Of the lawes of ecclesiasticall politie, eight bookes.
THE FIRST GREAT WORK OF PHILOSOPHY AND THEOLOGY TO BE WRITTEN IN ENGLISH

Of the lawes of ecclesiasticall politie, eight bookes.

London: John Windet, 1604. Folio. [iv], 207, [1]; [xvi], 270 (ie., 271) pp. SECOND EDITION. Separate title page for the fifth book. Woodcut devices on titles, headpieces, and initials. Contemporary vellum, preserved in a folding cloth box. Ownership inscription of Edward Pye Chamberlayne dated 1692, 1693 and 1706, perhaps the same Chamberlayne (1661-1727) who spent time in Barbados and married Anne Kedley (1662-1733). They lived at “Nooke’s Court,” also known as the “new house” in the parish of Dewchurch, Herefordshire, England. There are numerous annotations in his hand on the fly-leaf, including a large manuscript “Edward and Anne.” Additional annotations throughout the book. Item #17472

Rare second edition of first four books initially published in 1593; this copy was also issued with the first edition of the fifth book published in 1597 which was a common practice. The text was originally intended to be eight books but only five were completed in Hooker’s lifetime.

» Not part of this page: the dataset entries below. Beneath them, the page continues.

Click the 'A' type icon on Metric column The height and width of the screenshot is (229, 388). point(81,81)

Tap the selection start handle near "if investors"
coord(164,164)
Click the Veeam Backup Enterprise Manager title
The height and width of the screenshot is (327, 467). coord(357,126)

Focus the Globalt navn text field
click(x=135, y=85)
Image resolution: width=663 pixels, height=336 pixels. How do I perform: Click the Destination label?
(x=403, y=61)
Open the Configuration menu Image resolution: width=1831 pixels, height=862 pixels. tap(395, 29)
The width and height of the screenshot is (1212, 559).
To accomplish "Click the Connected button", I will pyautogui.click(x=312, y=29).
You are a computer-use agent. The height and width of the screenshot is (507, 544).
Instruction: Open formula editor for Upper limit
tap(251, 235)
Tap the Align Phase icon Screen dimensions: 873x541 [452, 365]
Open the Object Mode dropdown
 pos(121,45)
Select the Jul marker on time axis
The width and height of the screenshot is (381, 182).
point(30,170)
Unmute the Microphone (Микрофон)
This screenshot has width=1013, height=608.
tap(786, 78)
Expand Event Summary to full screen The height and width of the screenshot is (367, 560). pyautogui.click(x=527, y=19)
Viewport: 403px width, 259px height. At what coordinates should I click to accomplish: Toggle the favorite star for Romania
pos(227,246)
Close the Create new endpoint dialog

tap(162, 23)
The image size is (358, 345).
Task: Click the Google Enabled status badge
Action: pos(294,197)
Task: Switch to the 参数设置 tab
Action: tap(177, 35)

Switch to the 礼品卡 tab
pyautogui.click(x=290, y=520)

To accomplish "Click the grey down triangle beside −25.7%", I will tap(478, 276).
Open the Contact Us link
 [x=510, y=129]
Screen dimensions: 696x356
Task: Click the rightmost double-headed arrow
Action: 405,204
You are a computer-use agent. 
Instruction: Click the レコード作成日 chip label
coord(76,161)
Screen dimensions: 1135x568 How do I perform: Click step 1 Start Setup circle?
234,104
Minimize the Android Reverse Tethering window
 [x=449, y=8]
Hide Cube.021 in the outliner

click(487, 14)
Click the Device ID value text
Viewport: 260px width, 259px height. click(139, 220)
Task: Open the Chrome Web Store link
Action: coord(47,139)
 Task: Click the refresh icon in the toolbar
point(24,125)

This book is considered Hooker’s masterpiece. The text was initially conceived as a response to the publication of An admonition to Parliament issued from a secret press in 1572. Admonition called for Queen Elizabeth I to return to a “more pure” form of worship in the Church of England. Puritans soon took up Admonition as their platform. In his response, Hooker defends the Church of England against Puritanism and Roman Catholicism. The core of Hooker’s thinking on the relations of church and state is unity. In his view, the Puritans adopted an impossible position: they claimed to be loyal to the queen while repudiating her church. By law and by reason, the people of England must be Anglican, pledged to serve Elizabeth as the supreme magistrate of the country and the supreme governor of the church. He criticized Roman Catholics for the dependence on tradition and argued that Puritans could not claim loyalty to the Queen while calling for reforms of her church. Ultimately, Hooker steadfastly upholds the tenants of Anglican tradition based on Bible, church, and reason, or in his words a “threefold cord not quickly broken.”

Hooker (1554-1600) was an Anglican priest, one of the most important and influential English theologians of the sixteenth century. His writings, especially the Lawes of ecclesiasticall politie, influenced both the development of the Church of England as well as political philosophy in his ethics and defense of human reason.